While it is a visual treat to look at these pictures, the Instagram trend has been successful in inspiring the food industry to explore food in a new way and experiment with new ingredients and garnishing techniques, Sen says. Everyone now has a finger swipe method of sourcing information, and getting exposure to the entire world of food. “This means that new ideas are always turning up (courtesy small videos and snippets, pictures, and textual information), which has piqued people’s interest in experimenting with new items and styles of food. For instance, there are numerous health food accounts, which also dish out information on various new styles of cooking for gaining muscle, loosing weight, etc. So anyone looking for visual and textual information has all of this within reach. Or for that matter experimenting with different cuisine and style of cooking, the trend seems the same,” quips Sen.
Talking about some raging trends of the year, Chhatbar says, “Love it or hate it; they are here to stay. People today, just go to the restaurant to click a photo of the trending dish. There is a race for ‘likes’. Everyone wants to either set the trend or be the trend. From Freakshakes, to Bubble Waffles, Bubble Teas, Moosh, Sushi fusions, Charcoal-based dishes, your photo on the coffee, icecream rolls, Buddha Bowls, Molecular Gastronomy etc dominated 2017.

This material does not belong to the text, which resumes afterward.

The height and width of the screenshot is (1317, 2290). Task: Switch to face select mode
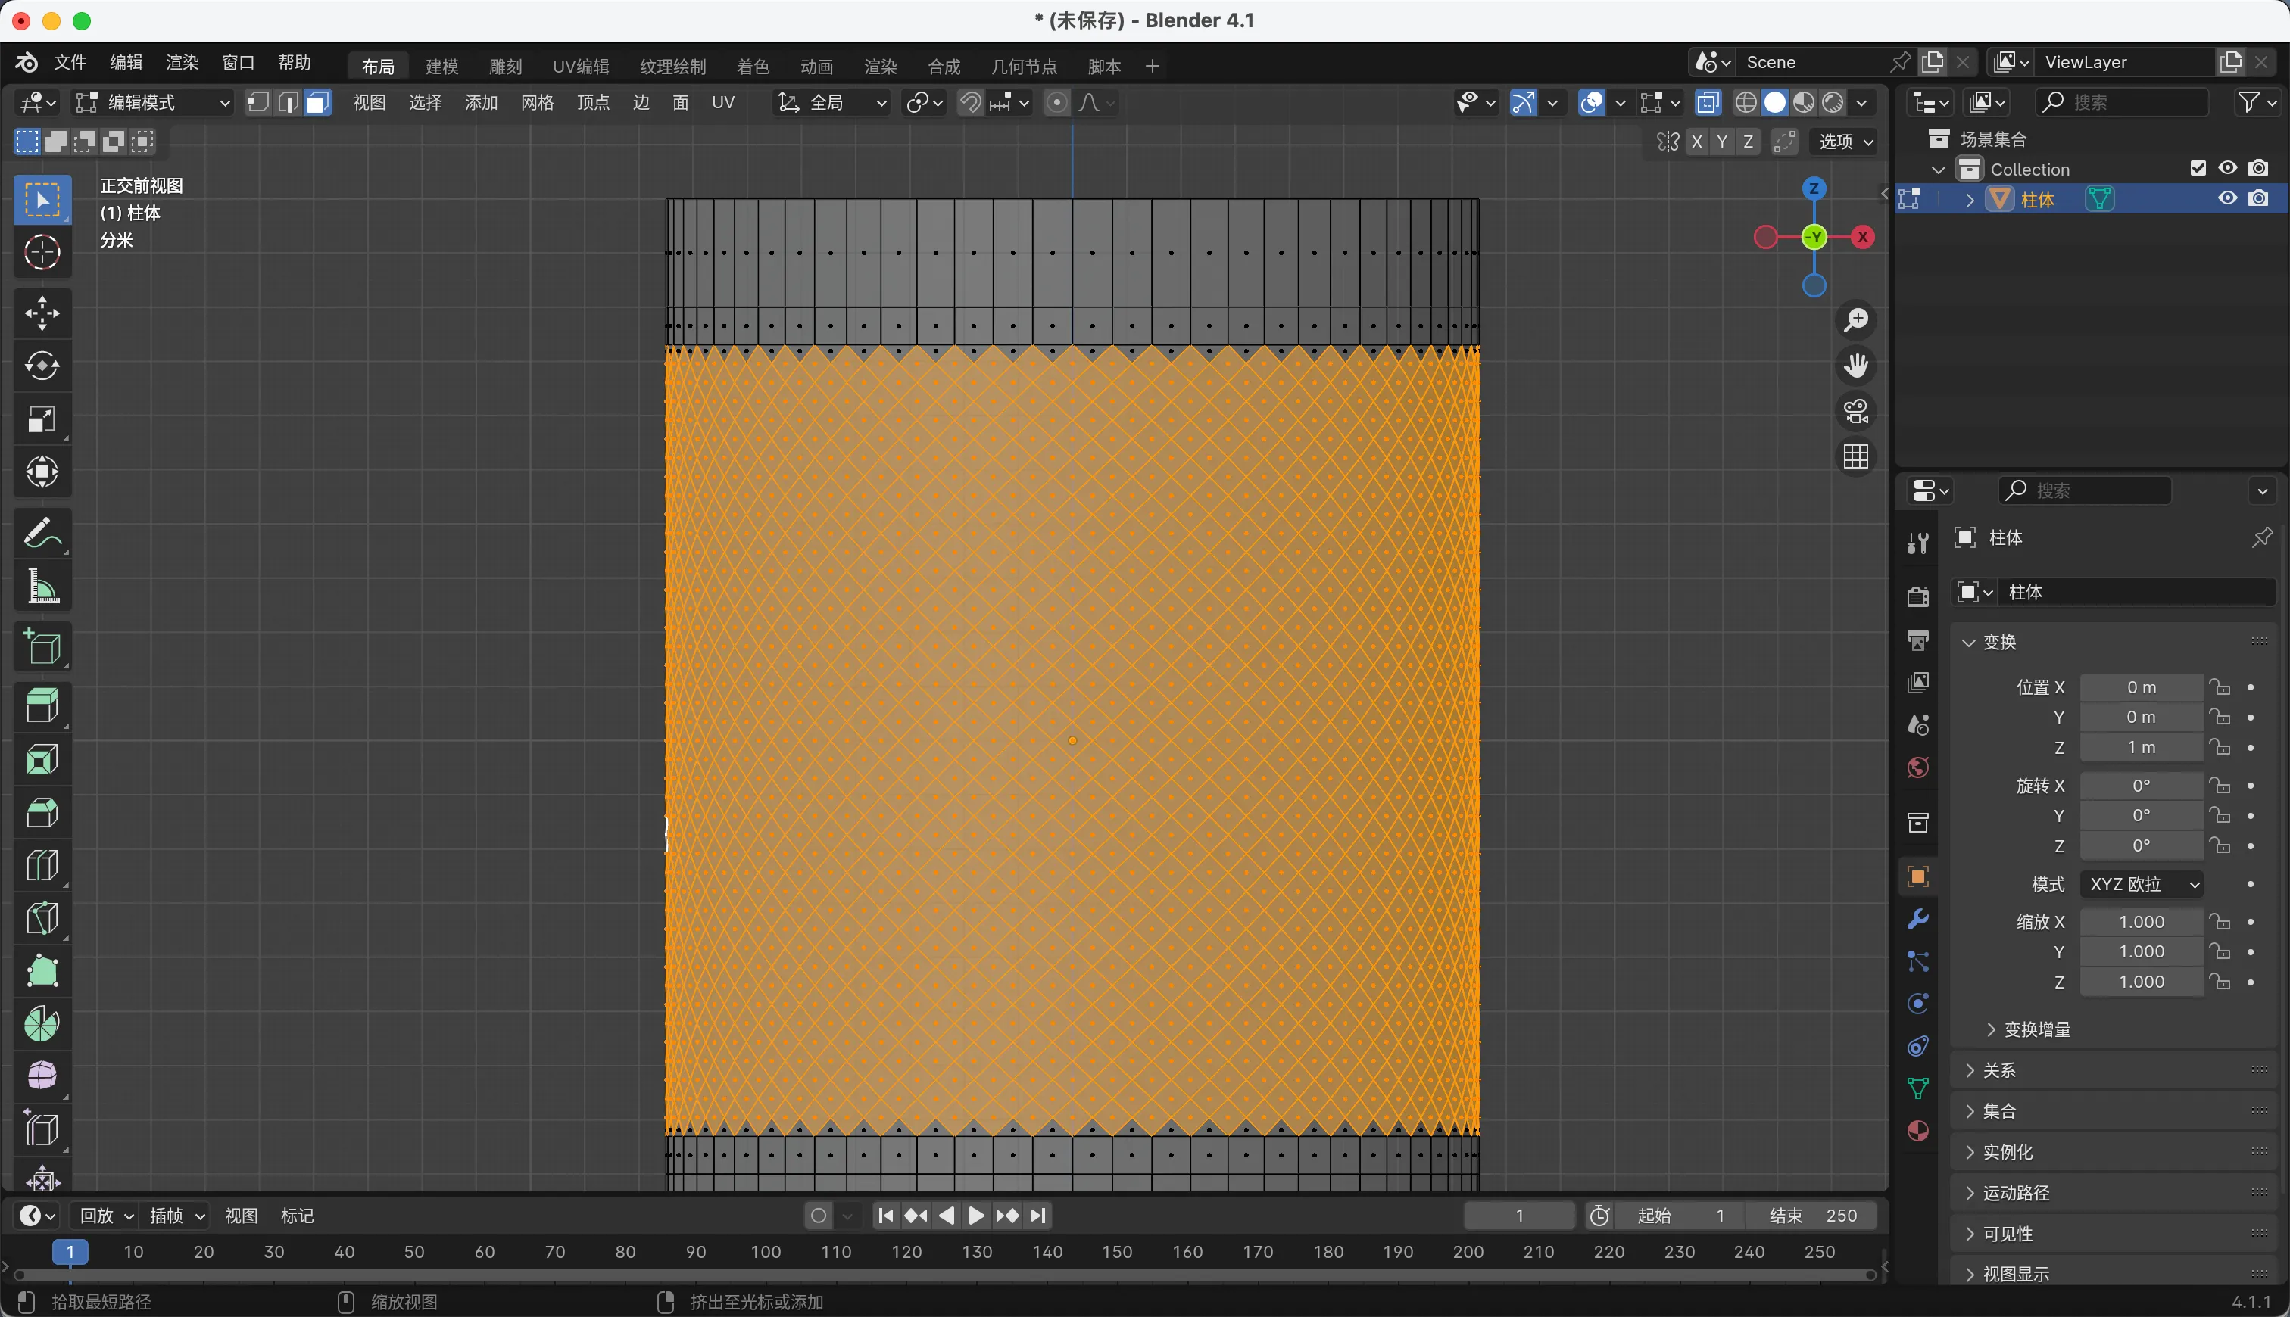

According to Rawat, when you post a picture of your food, it also reaches people who have not visited the restaurant and that’s the power of Instagram in today’s world. “Instagram is also now widely used for any and every kind of promotion,” he adds.
Further talking of the changing perception of people, Chhatbar says, “Creativity flows from the maker to the end customer. People have started looking food differently. It is not only limited to eating but snapping, knowing the ingredients, and spreading the word. Chefs also make sure that the dish looks like a piece of art. The plate is a canvas.”

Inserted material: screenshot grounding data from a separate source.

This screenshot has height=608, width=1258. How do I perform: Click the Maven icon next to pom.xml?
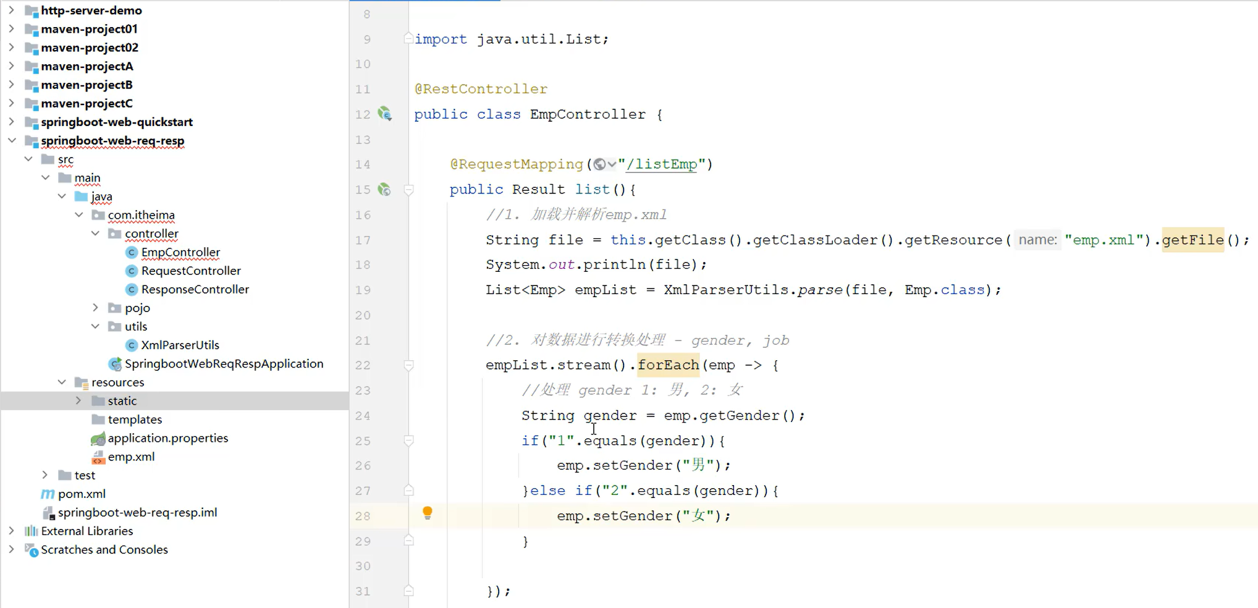click(x=47, y=494)
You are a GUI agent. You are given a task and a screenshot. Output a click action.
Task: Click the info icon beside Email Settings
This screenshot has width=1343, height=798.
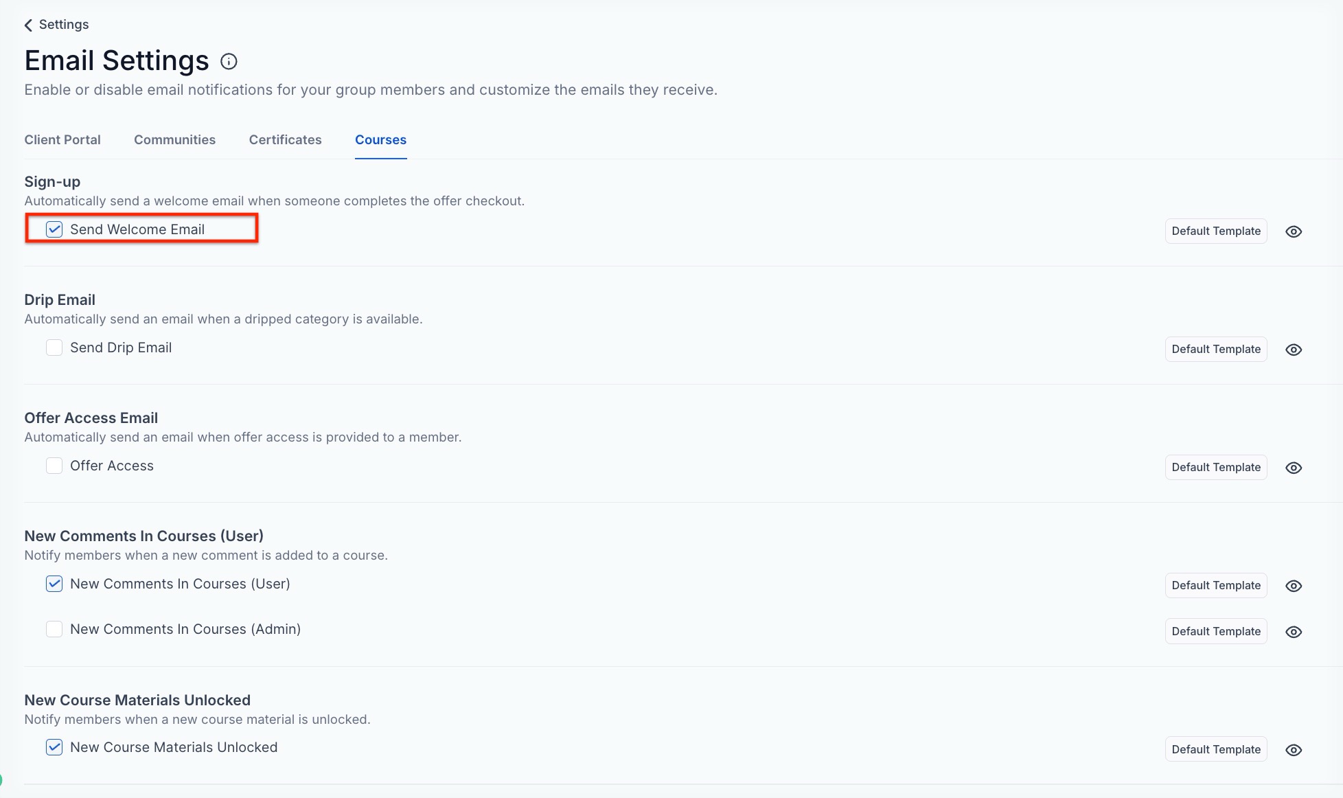pos(229,62)

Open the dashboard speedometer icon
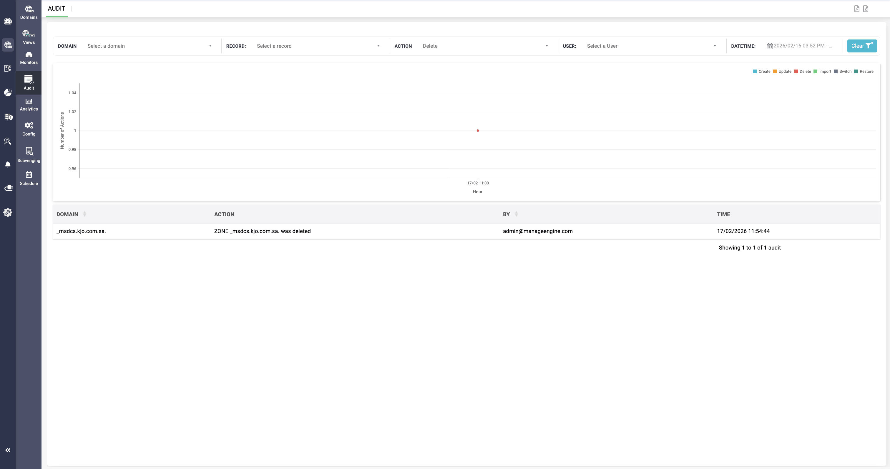tap(8, 21)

When asked about the food trend that won their hearts, Sen exclaims that anything which has desserts, single malts, and medical applications, tend to catch his eye the most. “There are several accounts related to these verticals which I keep going back to, and yes I do enjoy them the most,” he adds.
Chhatbar who has tried to recreate versions of these food trends in the city says that her favourite food trends this year were the Bubble Teas, Naanzas, Buddha Bowls, Charcoal Food and Molecular Gastronomy. “Bubble Teas have an addition of sweet, dark, fruity tapioca pearls to it which make them more appealing and substantial, and combining them with your tea is an amazing combo. Adding lychee, watermelon, blueberry pearls to the tea takes the beverage to another level. One the other hand, Naanza, a cross between Pizza and Naan is also doing rounds on Instagram. Pizza toppings on Indian flat bread or naan attract more crowds at restaurants. For some, it might be crazy but for me, Naanza is surely a brainwave moment,” says Chhatbar.

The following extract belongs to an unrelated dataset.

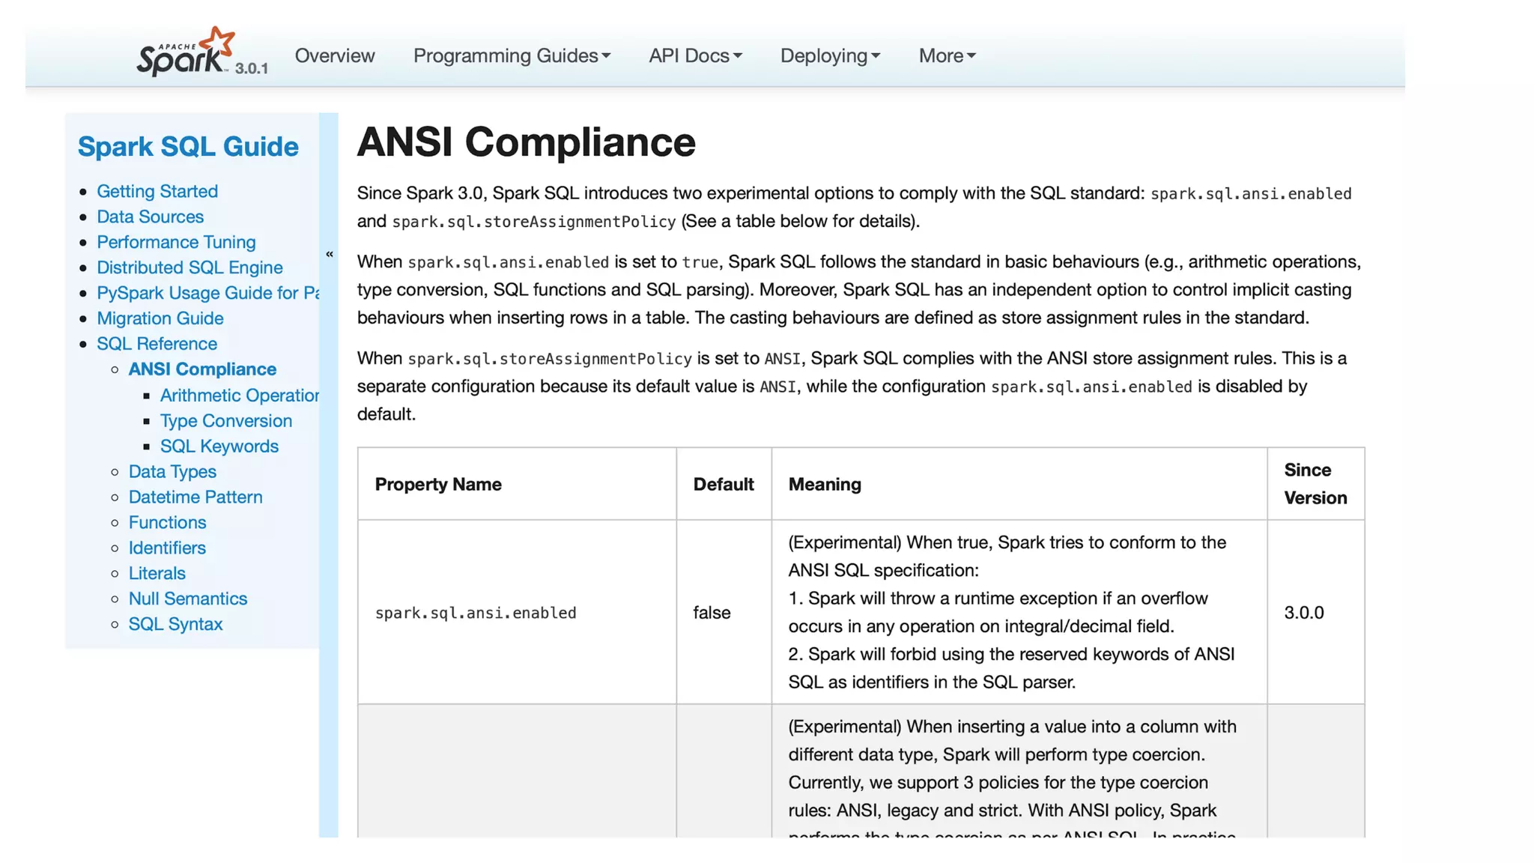The width and height of the screenshot is (1534, 863).
Task: Go to the Datetime Pattern page
Action: click(195, 497)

A famous blogger posted a picture of a dessert called Chocolate Bomb created by Rawat and within a week’s time the dessert became a hot seller and many media persons started asking for recipes. The post received 5,000 likes within a few hours and that is Rawat’s favourite food trend of the year.
The year saw a great shift towards black-coloured food which resulted in invention some of unique black dishes. “Charcoal-based dishes came as an eye-popper to the world. The rich, dark, black colour of the sandwich or the dessert comes from the activated charcoal and it is intense but the flavour and texture are quite different,” says Chhatbar who also believes in eating healthy. The Smoothie Bowls, she says, are on the top of her trending food list. “This is one trend which won’t die and I am not complaining. Delicious, healthy and colourful ingredients make this bowl drool-worthy. Another favourite is the use of science in the kitchen — molecular gastronomy. It is said to be revolutionary cooking - combining regular food with science to create impressive culinary foam, gels, and granules. I am eagerly waiting for the food trends in 2018,” concludes Chhatbar.